One never knows what a pandemic will bring. Oh, I don’t mean the serious impacts. I mean the various coping mechanisms we will employ, the pastimes we will adopt, or the unexpected places where the anxiety may drive our hands.
My hands have been driving a vintage 1961 model 221 J Singer Featherweight sewing machine. In the grand pachinko game of household goods handed down through the generations, I wound up with this tan cutie. My mother tells me she bought it shortly after getting married. She had to make monthly payments on it. The web site singer-featherweight posts a 1961 print ad for this model. It listed for $132.50. Assuming 3.72% inflation, that’s $1,143.82 today.
I remember being a child and watching my mother use this machine. Sewers move in distinctive gestures. An experienced operator, like my mother, moved quickly, adding further mystery to just how this mechanical operation took place. As I make the gestures myself I feel as though my time has been looped back upon a prior time and stitched together in a hem.

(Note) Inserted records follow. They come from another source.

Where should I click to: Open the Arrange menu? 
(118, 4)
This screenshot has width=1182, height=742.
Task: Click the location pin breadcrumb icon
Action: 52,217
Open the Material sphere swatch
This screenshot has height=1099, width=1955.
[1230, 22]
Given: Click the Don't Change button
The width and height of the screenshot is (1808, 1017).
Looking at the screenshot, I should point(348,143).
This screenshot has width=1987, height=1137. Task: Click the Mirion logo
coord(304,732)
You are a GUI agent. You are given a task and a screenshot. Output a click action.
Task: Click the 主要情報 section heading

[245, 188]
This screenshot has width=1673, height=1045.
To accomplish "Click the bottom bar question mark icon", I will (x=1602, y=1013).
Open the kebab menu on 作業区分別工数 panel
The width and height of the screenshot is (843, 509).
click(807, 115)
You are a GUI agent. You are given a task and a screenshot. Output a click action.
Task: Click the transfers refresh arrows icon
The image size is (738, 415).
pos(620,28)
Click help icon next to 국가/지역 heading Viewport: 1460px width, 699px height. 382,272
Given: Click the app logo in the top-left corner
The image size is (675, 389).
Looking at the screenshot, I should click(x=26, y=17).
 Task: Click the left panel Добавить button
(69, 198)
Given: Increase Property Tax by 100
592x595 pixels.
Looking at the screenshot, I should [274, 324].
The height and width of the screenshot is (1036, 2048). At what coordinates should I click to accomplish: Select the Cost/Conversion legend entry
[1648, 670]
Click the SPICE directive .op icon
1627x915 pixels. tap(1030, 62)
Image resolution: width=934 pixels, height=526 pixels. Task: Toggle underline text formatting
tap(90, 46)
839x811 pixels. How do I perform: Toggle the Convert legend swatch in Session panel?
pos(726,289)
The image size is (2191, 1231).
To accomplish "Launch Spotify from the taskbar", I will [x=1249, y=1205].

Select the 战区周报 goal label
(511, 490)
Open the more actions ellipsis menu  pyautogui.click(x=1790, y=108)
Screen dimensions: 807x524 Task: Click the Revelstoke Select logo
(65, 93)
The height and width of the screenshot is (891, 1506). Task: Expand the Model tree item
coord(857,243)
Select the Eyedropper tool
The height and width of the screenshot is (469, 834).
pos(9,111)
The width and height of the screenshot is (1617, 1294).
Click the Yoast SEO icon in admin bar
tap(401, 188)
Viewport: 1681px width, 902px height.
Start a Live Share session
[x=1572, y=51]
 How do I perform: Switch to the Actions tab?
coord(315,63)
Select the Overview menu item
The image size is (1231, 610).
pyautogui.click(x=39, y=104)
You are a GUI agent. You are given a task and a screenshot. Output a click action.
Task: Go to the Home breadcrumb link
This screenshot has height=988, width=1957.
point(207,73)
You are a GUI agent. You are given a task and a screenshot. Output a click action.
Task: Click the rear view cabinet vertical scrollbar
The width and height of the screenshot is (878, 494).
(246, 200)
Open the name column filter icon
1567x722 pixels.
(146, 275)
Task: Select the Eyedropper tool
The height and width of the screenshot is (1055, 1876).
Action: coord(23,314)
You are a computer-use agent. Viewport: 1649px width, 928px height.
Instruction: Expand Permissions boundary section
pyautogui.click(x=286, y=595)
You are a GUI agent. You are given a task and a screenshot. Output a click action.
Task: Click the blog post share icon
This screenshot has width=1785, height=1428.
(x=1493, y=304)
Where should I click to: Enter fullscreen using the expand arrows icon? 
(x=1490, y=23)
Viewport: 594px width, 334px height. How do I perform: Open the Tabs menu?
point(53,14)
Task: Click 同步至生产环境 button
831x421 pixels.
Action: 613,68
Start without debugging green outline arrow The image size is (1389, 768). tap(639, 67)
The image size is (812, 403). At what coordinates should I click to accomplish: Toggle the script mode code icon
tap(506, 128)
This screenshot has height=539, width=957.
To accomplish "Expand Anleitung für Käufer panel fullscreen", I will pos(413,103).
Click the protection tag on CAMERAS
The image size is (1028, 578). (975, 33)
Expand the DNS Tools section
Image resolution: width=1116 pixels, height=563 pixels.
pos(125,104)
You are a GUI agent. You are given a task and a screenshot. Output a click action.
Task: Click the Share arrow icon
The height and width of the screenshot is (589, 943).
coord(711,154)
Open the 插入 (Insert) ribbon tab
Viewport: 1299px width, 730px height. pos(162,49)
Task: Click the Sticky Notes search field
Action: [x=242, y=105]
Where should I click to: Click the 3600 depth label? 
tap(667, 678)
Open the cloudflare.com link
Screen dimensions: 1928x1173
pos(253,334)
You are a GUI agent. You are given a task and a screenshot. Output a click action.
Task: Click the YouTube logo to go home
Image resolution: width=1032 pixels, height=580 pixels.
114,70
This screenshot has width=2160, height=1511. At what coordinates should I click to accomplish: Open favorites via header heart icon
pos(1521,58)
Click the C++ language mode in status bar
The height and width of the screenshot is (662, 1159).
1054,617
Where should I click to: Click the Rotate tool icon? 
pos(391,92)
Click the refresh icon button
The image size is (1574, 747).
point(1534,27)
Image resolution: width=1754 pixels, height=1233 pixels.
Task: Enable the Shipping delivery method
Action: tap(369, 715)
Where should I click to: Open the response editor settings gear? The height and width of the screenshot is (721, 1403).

In junior high school I took a class that included nine weeks of drafting, nine weeks of shop class, nine weeks of something I don’t remember, and nine weeks of home economics. It was here that I learned what a presser foot was, and how to load a bobbin. I made stuffed letters that spelled my name. I don’t think I sewed anything more until about 5 or 6 years ago when I got a bug under my skin to make my own nylon hammock, and a beach shelter, where were and still are awesome.
Who knows how the coronavirus caused my brain to connect differently and make me go find this thing and fire it up again. Perhaps I wanted to be swept up in the zeitgeist of making my own face masks, which I did, and they are awesome. Now I’m hemming curtains. My wife bought curtains from Ikea for our new house, and they are about 10 1/2 inches too long. Three down, five to go. And yes, I nailed it and they are awesome.